# ACTIVITIES:
1. Using the dissenting opinion, decide whether each statement agrees with it: (a) the attorney general may intervene in any kind of case; (b) a moral obligation that the transferee use the property for charitable purposes is enough to create a charitable trust; (c) this court may reverse an order denying a motion to intervene only if the trial court abused its discretion. Answer yes or no for each and quote the words that decide it.
2. Continue the dissenting opinion from where it stops.

Respectfully, I dissent. The trial court did not abuse its discretion in denying the attorney general's motion to intervene.
This court can only reverse an order denying a motion to intervene if the trial court abused its discretion. See Peterman v. Village of Pataskala (1997), 122 Ohio App. 3d 758. The attorney general may only intervene in cases involving a charitable trust. R.C. 109.25.
A charitable trust is created when the settlor clearly manifests an intention to impose mandatory duties upon the holder of the property, to use the property for certain charitable purposes. R.C. 109.23; Ohio Soc. for Crippled Children Adults, Inc. v. McElroy, (1963) 175 Ohio St. 49,51; See Restatement of Trusts 2d., Section 351. A suggestion, wish or moral obligation that the transferee should apply the property to charitable purposes is not sufficient. Brown v. First Presbyterian Church of Mt. Gilead, (Oct. 23, 1981), Morrow App. No. CA-586, unreported. To constitute an express trust under Ohio law, there must be either explicit language to that effect or circumstances which show with reasonable certainty that a charitable trust was intended. In re Parkview Hosp. (Bkrtcy.N.D. Ohio 1997), 211 B.R. 619, 633; Brown, supra.

# INFORMATION:
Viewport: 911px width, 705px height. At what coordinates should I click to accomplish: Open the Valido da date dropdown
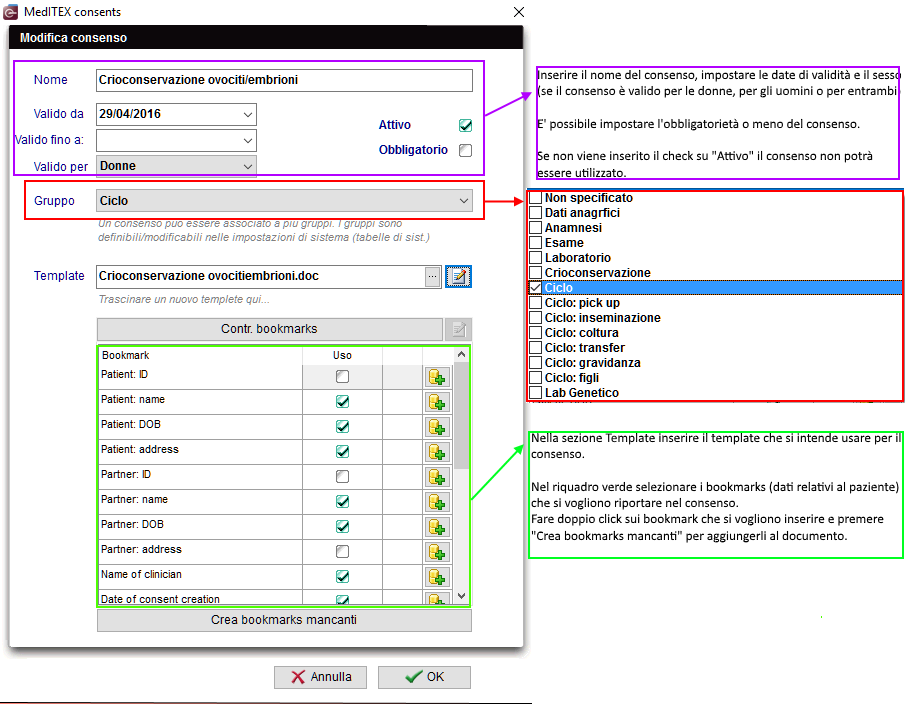pyautogui.click(x=248, y=114)
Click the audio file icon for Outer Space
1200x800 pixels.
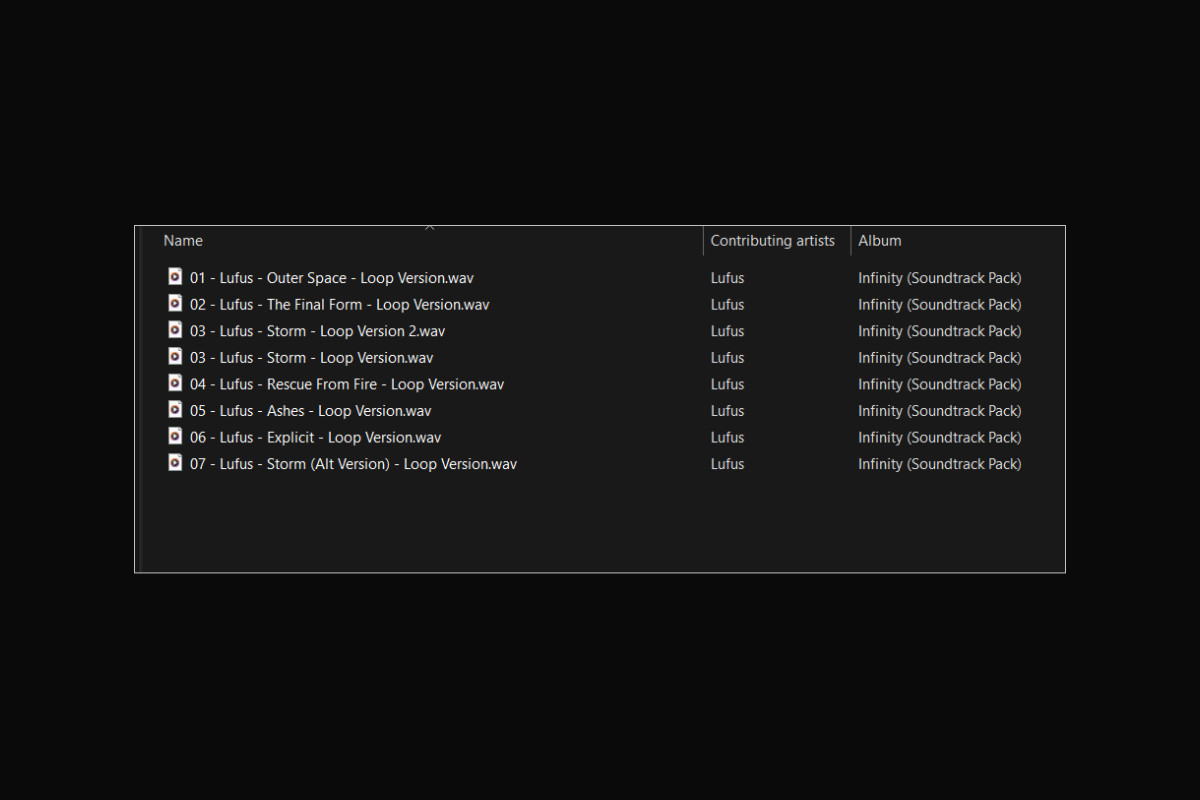(x=175, y=277)
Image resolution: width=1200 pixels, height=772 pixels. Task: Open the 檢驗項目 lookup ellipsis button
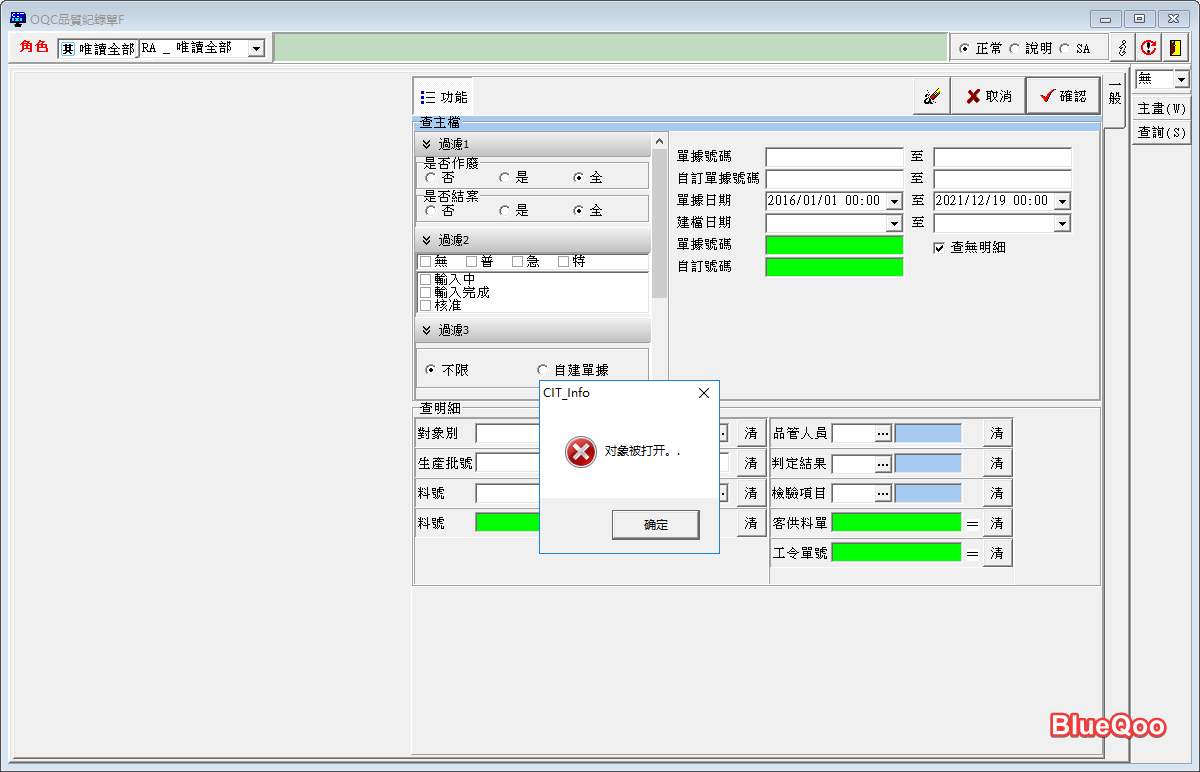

# ANSWERS BY TASK:
1.
(a) No: "The attorney general may only intervene in cases involving a charitable trust."
(b) No: "A suggestion, wish or moral obligation that the transferee should apply the property to charitable purposes is not sufficient."
(c) Yes: "This court can only reverse an order denying a motion to intervene if the trial court abused its discretion."

2.
The Attorney General asserts that Dr. Lynch held UDI in a charitable trust for the benefit of University Hospitals and CWRU. The complaint never alleged that a charitable trust was created. The complaint alleges a resulting trust and a constructive trust. These trusts do not require a manifest intent to create them. The facts of the complaint do not establish any manifest expression of a mandatory duty to use the property for certain charitable purposes.
Appellant asserts the money and equipment given by University Hospital to UDI was given to appellees under circumstances where it was reasonably certain a charitable trust was created. For example, donations to a charitable corporation, where the donors are told the fund is restricted for charitable purposes, is an express charitable trust. Parkview, supra. UDI was a private for-profit corporation, not a charitable corporation. There was no expression that the money and equipment only be used for certain charitable purposes. The trial judge could find that the circumstances were not such that it was reasonably certain a charitable trust was created.
Moreover, the trial court held a hearing on the Attorney General's motion to intervene. The Attorney General was unable to point to any evidence showing that a charitable trust was created.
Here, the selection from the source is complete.